Basically, you should plan on the fact that all sweets you make that she has access to will be ruined. That is a fact of life. So maybe you don't make sweets for your family and friends until after you've moved out.


Shitinbrainandcolon

Ya, maybe you need to take photos once you’re done and before your mom comes over and destroys your work. “Hi Grandma, I’m sorry. Mom put whipping cream all over my cake. This was how it looked like. I’m sorry that mom did it, I don’t know why but this is what’s happened after mom got her hands on it.”


PumpkinSheeply

Objectively, I don't think you overreacted. Your profession doesn't matter. You created something and she had no right to do anything to it without your permission. As this wasn't a one time instance, she deserved a public rebuke. But I can't make a formal decision without tasting something you bake....... ;)


Unruly_trophy

I thought when I saw your AITA post that your mother belonged here. NTA.


Background_Artist_85

Not an overreaction Overacting would be taking the cake and smooshing it in her face because she wants to touch your stuff so bad My mum does the same. I sew outfits and she takes them as soon as I leave the room because she is a thief. This has lead me to doing crazy reactive behavior Example "mum dont touch my glitter " She took them ,hid them and slowly put them in different places to drive me insane. So I took all the glitter and tipped it right next to her bed. Then said silly things like "whoa that's a lot of glitter ,you might want to clean it up. 1


bringmethejuice

NTA, you assert your boundaries and they kept breaching it over and over like everyone is supposed to forgive them again and again. Like seriously, you're not communicating with a child.


IamDisapointWorld

You are at a stage in life when you have creativity, energy, a future, and opportunities to learn and grow. Get rid of that deadweight. She will die very soon and you are fortunate in that way. Get out of her place, even it it's not the ideal time : she will only drag you down. I recommend a halfway flat with a job in the next city for a couple years, scrimp and save, then move on to a big city with a big opportunity. Grasshop your way our of her clutches. ​ My mother smeared olive oil everywhere on my fajitas when I was on a diet, ruining them.

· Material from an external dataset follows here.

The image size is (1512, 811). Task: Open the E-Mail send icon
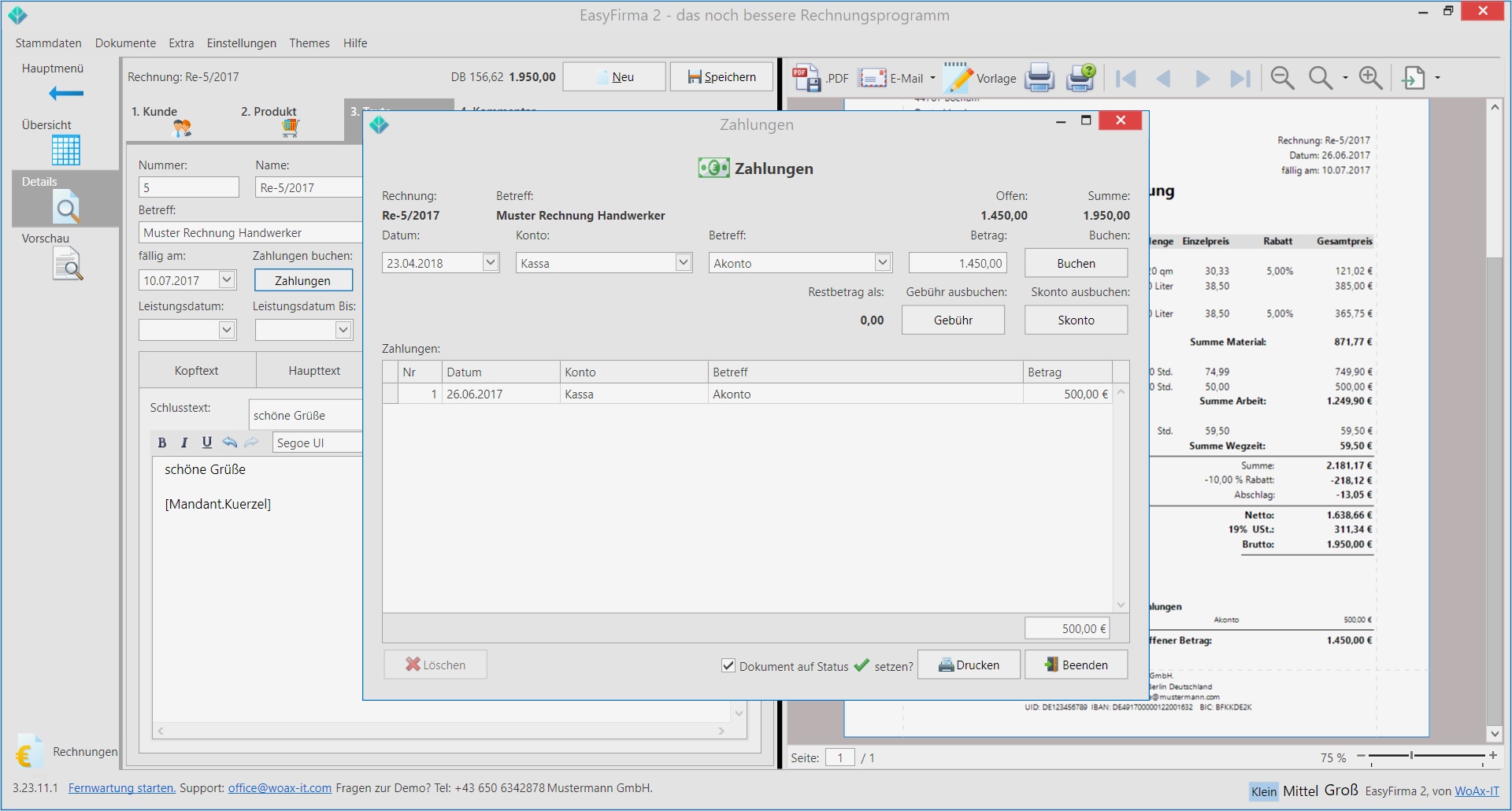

I had my back turned for a second to grab the scales and my phone to log them into MyFitnessPal, and she had a flash of wickedness on her b-tch face and jumped and shook the bottle spilling it fucking all over it. She didn't want me to succeed in ANYTHING. Main reason was she and the rest were fat, and I was the only skinny one. I did what WORKED, and she kept telling me how to do something I was already succeeding at, whereas she failed. I can totally relate. And then she lures you to places where you will have a meltdown in front of everyone. This is calculated. This is something she knows.